Коллекция не про свадьбу,
хотя, безусловно, в ней есть свадебная символика. Это разное кружево.
Принт роз, который мы используем с самого первого сезона; его по-новой перерисовала, переиграла наш дизайнер Катя Красильникова. Мы используем настоящие обручальные кольца, есть платье, расшитое ими. Шторы, которые мы обыгрываем на протяжении многих лет, в разной интерпретации — и принты, и драпировки. Традиционное платье-мудборд, которое объединяет множество фактур из коллекции. При этом это все очень дорогие ткани: японские, испанские, российские, турецкие.
Все мои коллекции про женщину, женскую сексуальность, которая, к сожалению,
часто табуирована.
Я считаю, что это очень плохо. Говорят, женщина должна быть красивой, идеальной, такой-сякой, худой, не худой. Нет, женщина должна быть счастливой. Свободной, расслабленной, в безопасности. Она может быть одинокой или не одинокой, замужем или не замужем — это ее личное дело. Она может делать все что угодно (если это в рамках законодательства Российской Федерации).

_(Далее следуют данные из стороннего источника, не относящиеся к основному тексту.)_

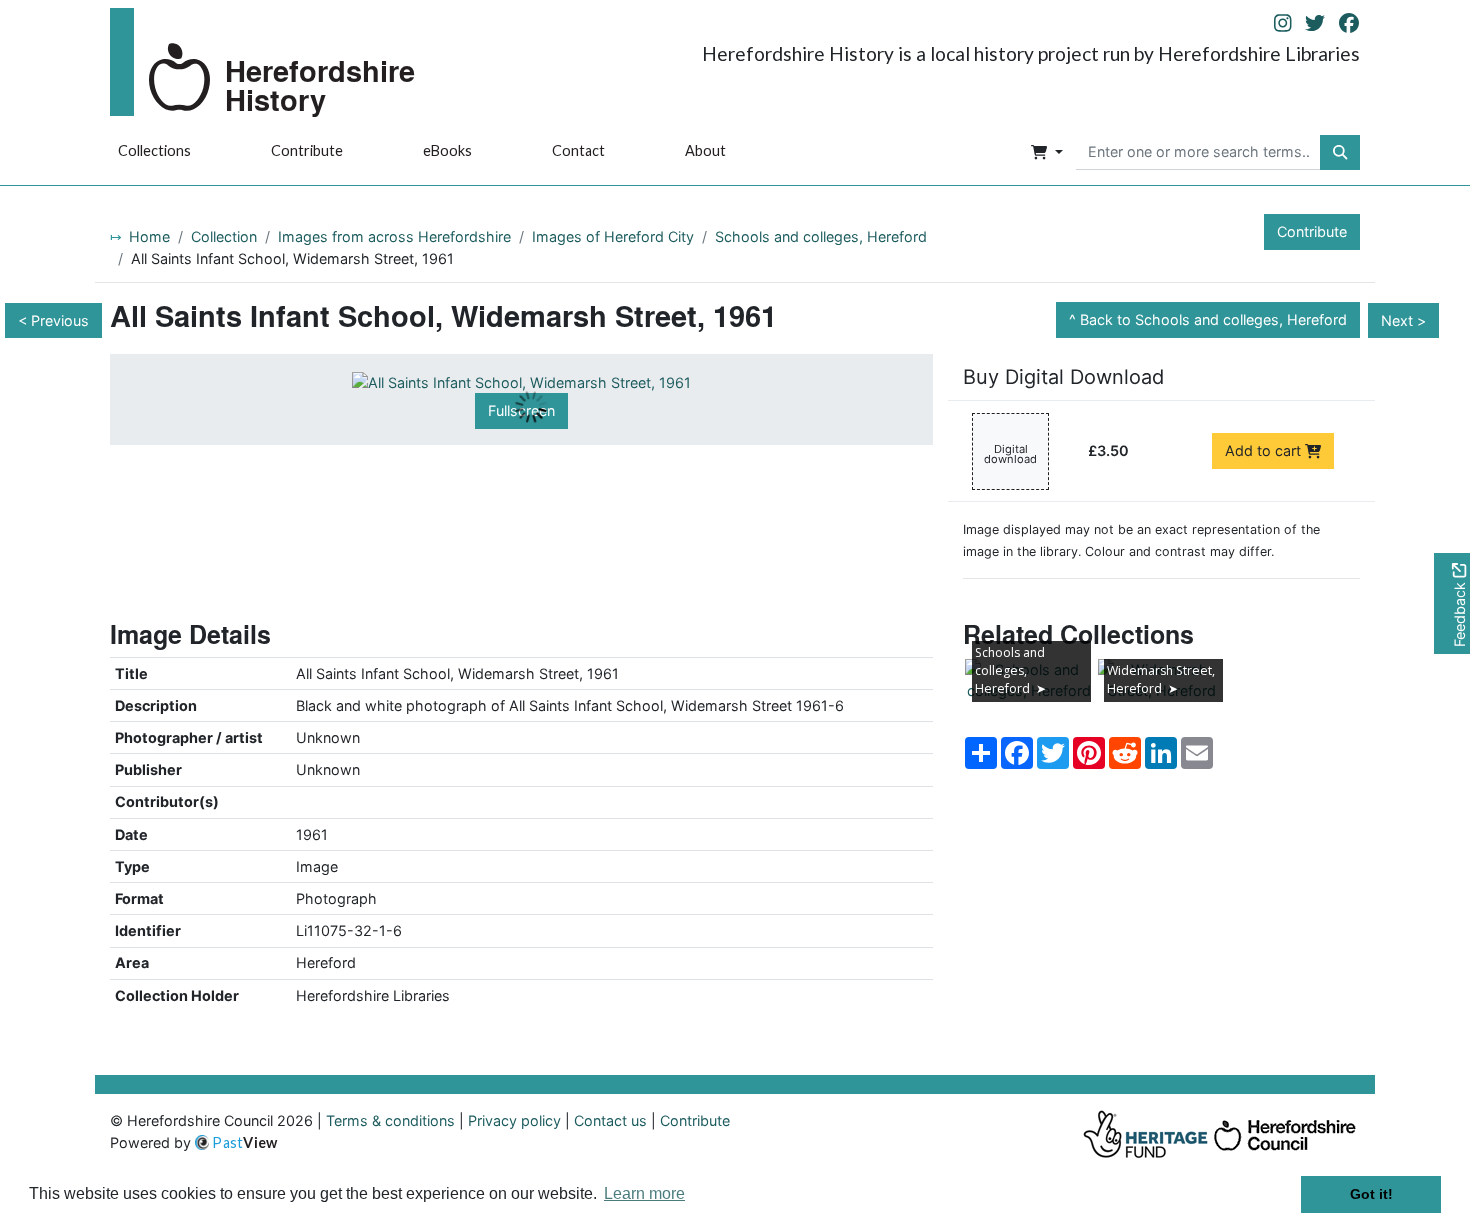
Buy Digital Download (1063, 377)
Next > (1403, 320)
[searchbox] (1198, 153)
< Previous (53, 320)
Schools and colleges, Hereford (821, 236)
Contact (578, 150)
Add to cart (1265, 450)
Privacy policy (514, 1120)
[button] (1047, 153)
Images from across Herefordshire (394, 236)
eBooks (447, 150)
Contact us (610, 1120)
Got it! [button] (1371, 1194)
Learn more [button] (644, 1193)
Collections (154, 150)
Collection (224, 236)
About (705, 150)
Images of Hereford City (613, 236)
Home (149, 236)
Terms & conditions (390, 1120)
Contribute (307, 150)
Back (1213, 319)
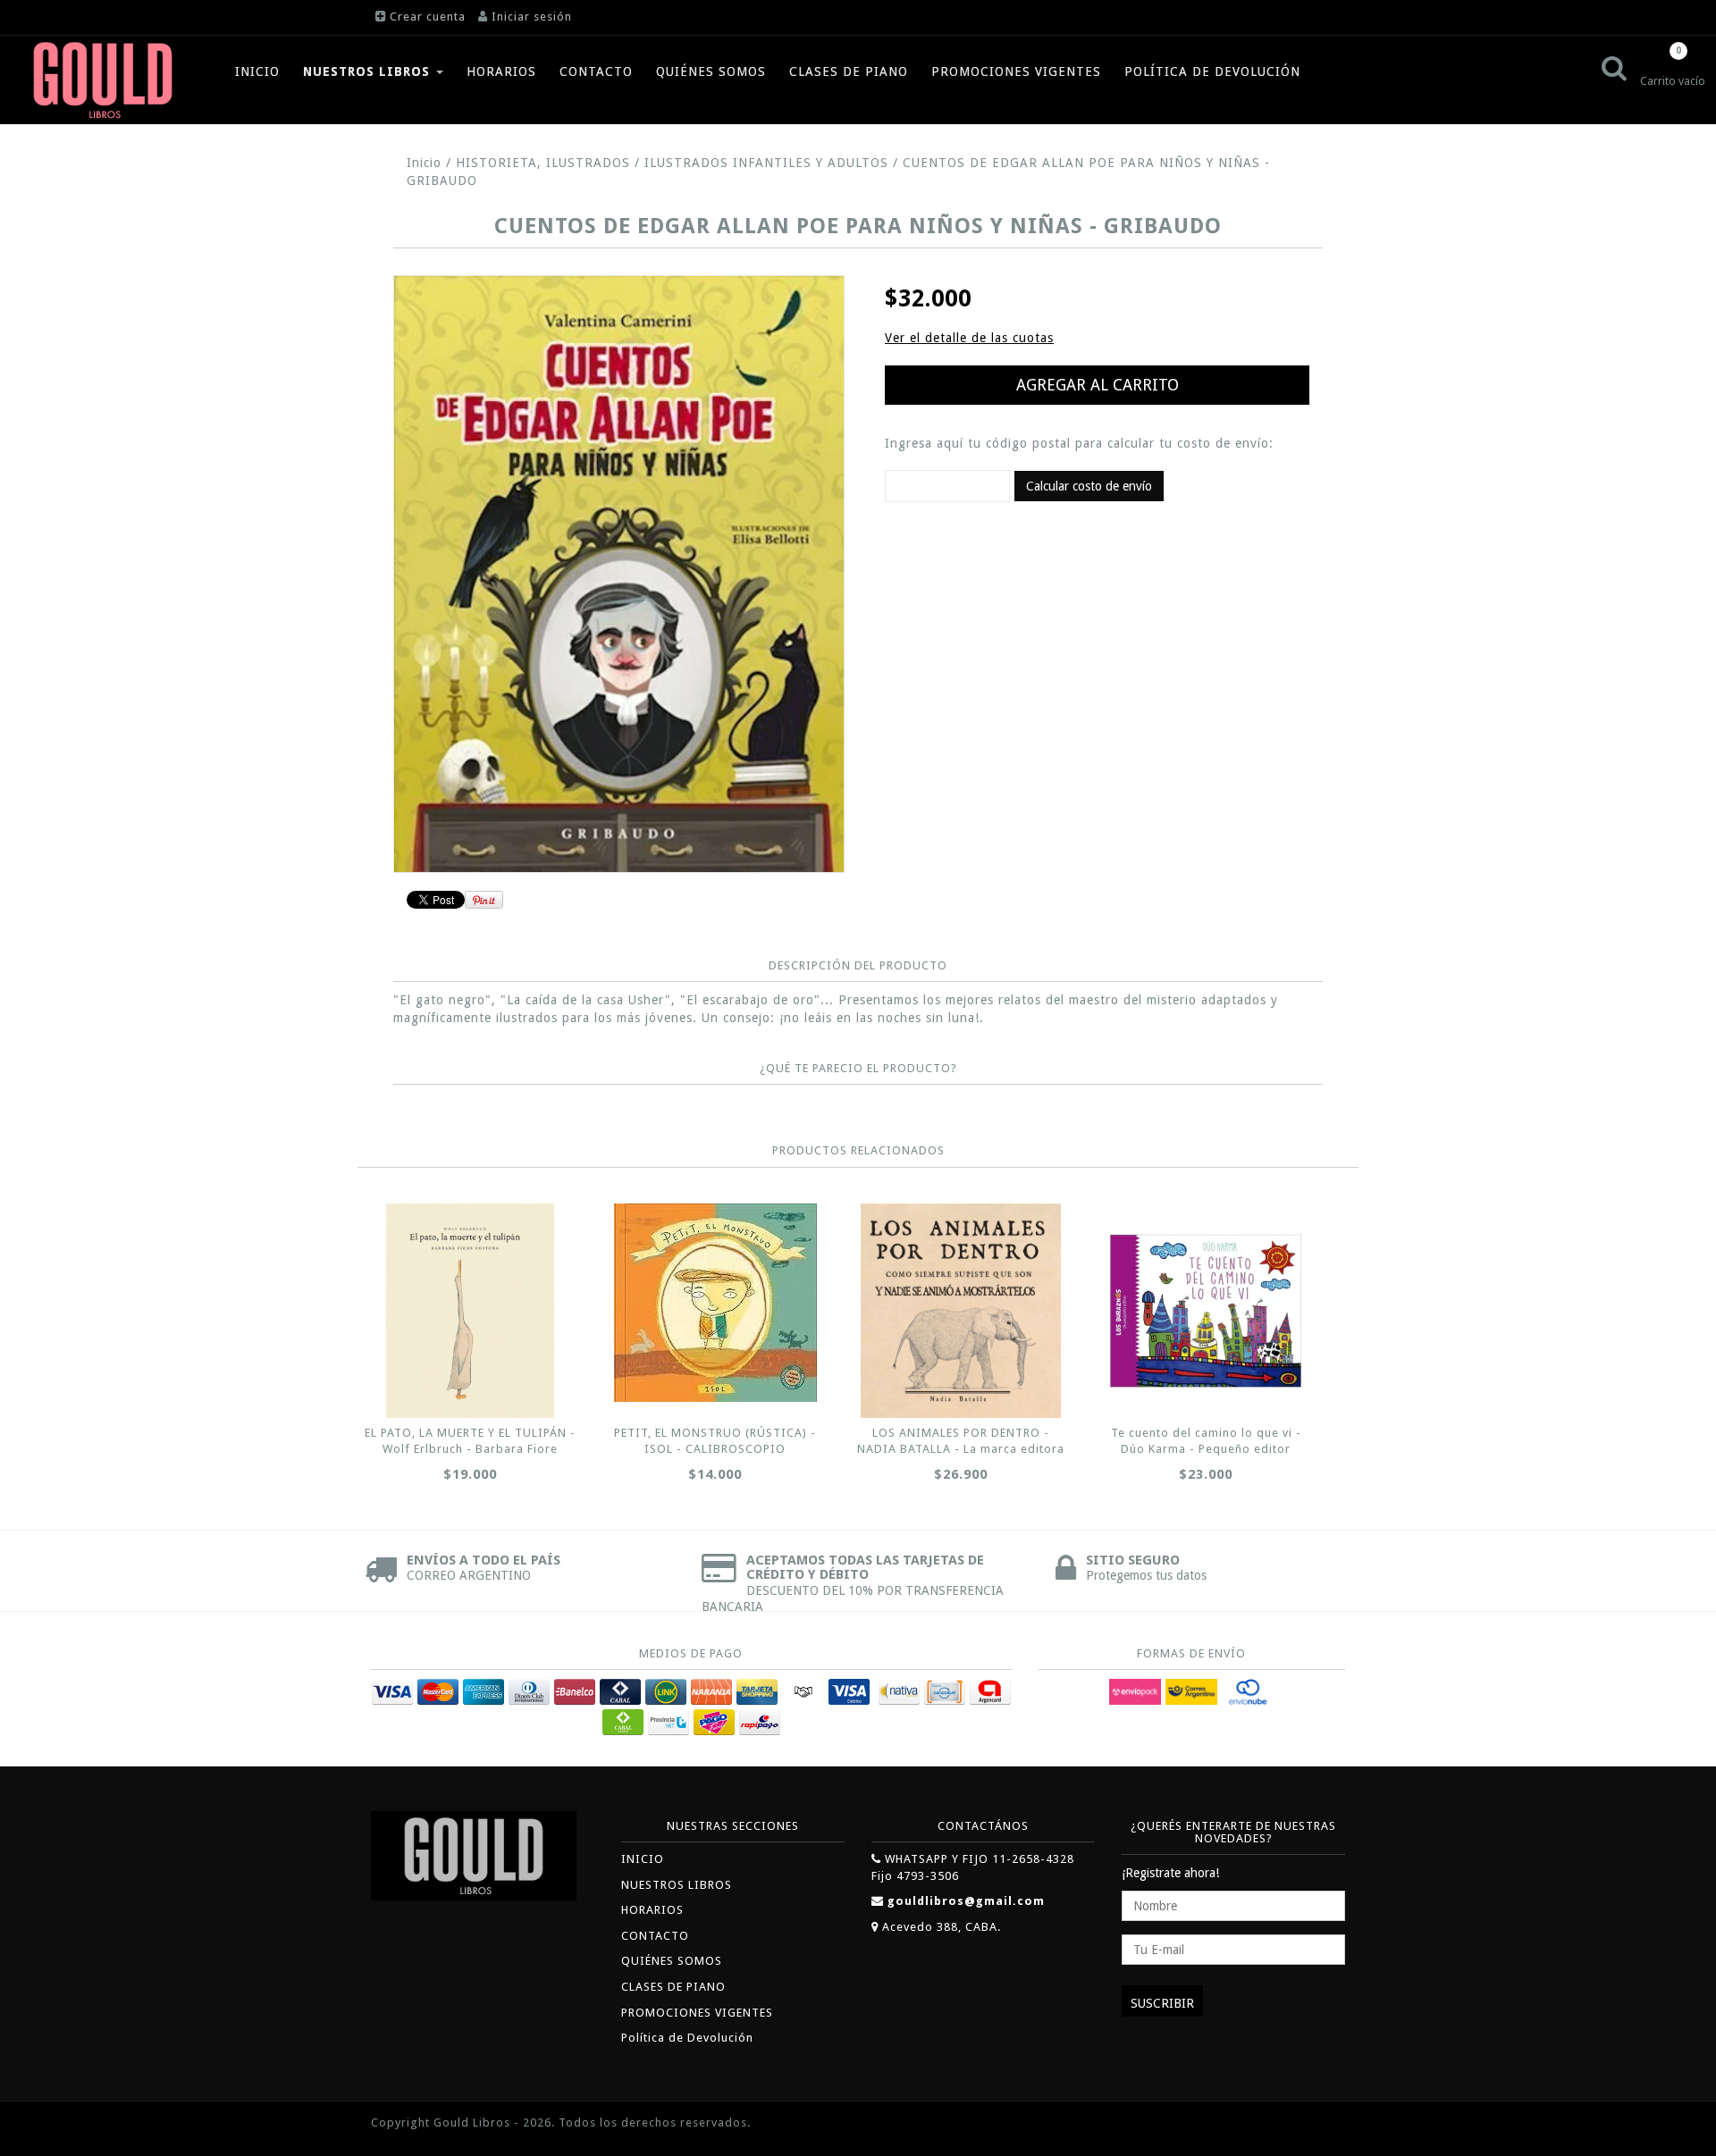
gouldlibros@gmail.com (966, 1901)
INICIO (257, 71)
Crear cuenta (428, 16)
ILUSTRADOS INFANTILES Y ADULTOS (766, 162)
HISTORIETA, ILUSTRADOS (545, 162)
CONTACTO (596, 71)
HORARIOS (501, 71)
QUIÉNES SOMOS (711, 71)
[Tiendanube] (1305, 2124)
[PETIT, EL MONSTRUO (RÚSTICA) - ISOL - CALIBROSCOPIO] (715, 1303)
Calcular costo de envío (1089, 486)
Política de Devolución (1212, 71)
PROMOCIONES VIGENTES (1016, 71)
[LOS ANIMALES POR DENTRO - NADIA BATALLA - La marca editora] (960, 1311)
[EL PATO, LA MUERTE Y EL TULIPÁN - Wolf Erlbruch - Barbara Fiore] (470, 1311)
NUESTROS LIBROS (368, 71)
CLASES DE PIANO (848, 71)
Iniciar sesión (532, 16)
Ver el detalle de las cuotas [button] (969, 338)
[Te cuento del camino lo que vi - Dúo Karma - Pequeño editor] (1205, 1311)
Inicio (424, 162)
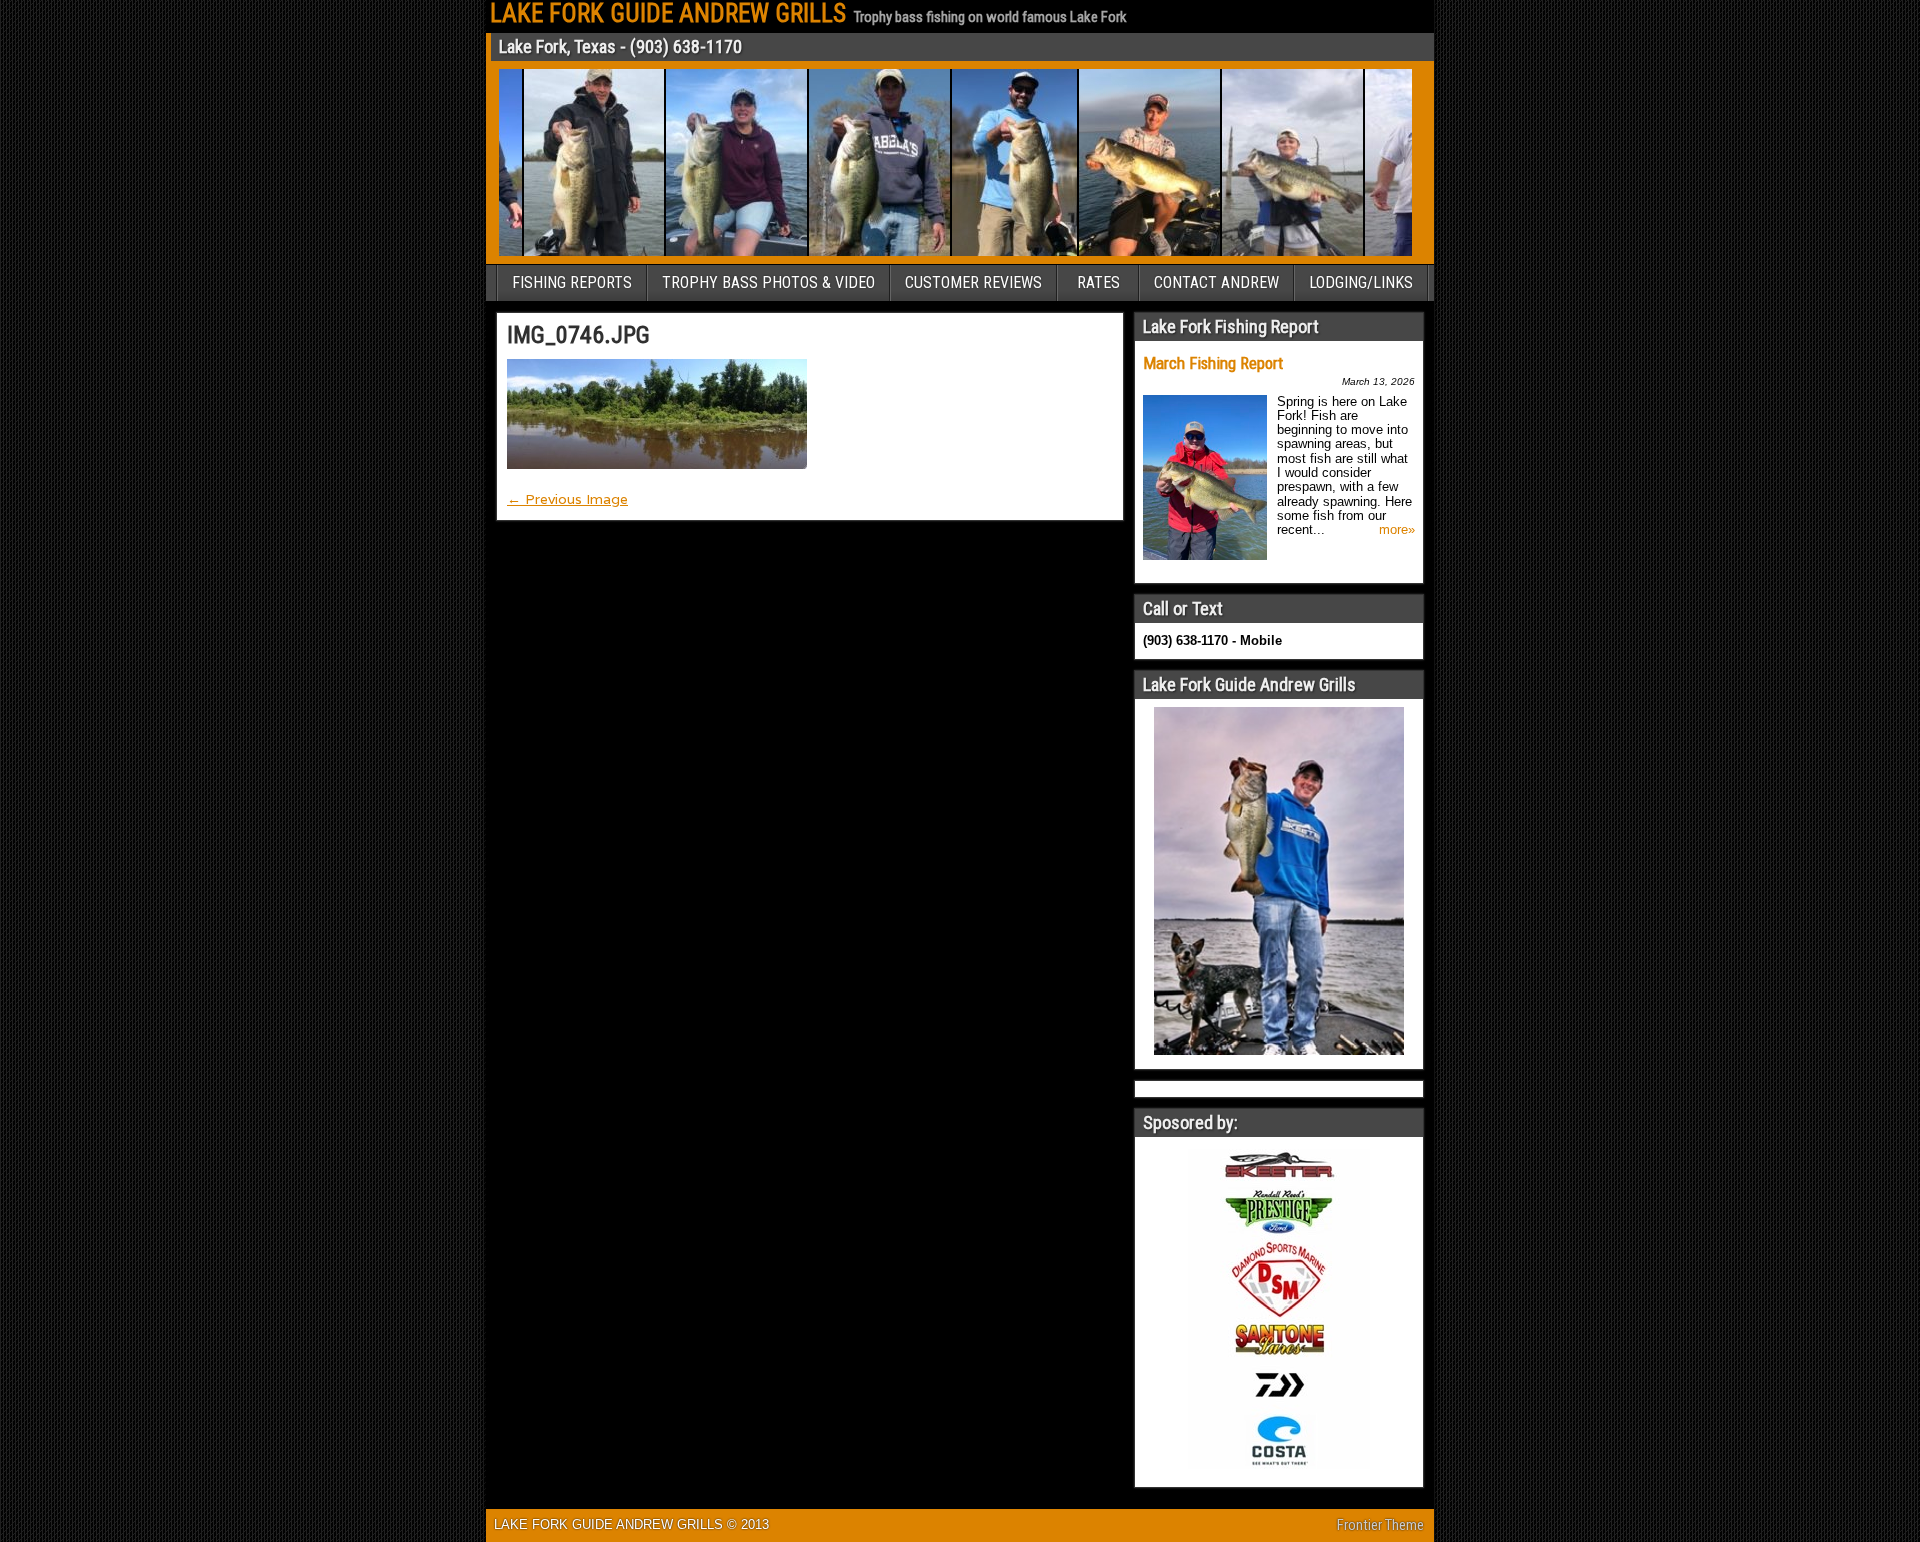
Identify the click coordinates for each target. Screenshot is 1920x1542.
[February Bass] (992, 252)
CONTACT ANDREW (1216, 282)
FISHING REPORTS (572, 282)
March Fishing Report (1213, 363)
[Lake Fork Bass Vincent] (572, 252)
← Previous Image (567, 499)
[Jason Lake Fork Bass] (857, 252)
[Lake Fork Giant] (1411, 252)
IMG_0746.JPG (578, 335)
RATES (1098, 282)
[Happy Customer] (714, 252)
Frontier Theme (1380, 1525)
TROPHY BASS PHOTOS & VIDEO (768, 282)
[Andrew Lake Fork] (1127, 252)
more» (1397, 530)
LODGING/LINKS (1361, 282)
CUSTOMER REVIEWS (973, 282)
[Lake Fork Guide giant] (1270, 252)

На показе — наша обувь, ее давно не было.
Мужская — это винтаж. А женские лодки и сапоги — это все произвели мы. Кожа и атлас.

Самая сложная вещь в коллекции —
набранное вручную, драпированное — как раз в духе штор — платье. Как бы свадебное, но не в прямом понимании. Множество платьев — кутюрные. У нас сильная команда конструкторов, где есть Марина и Ольга, профессионально владеющие искусством наколки. Сложных вещей у нас не было три года. На это было много разных причин. От моральных до того, что они просто были никому не нужны.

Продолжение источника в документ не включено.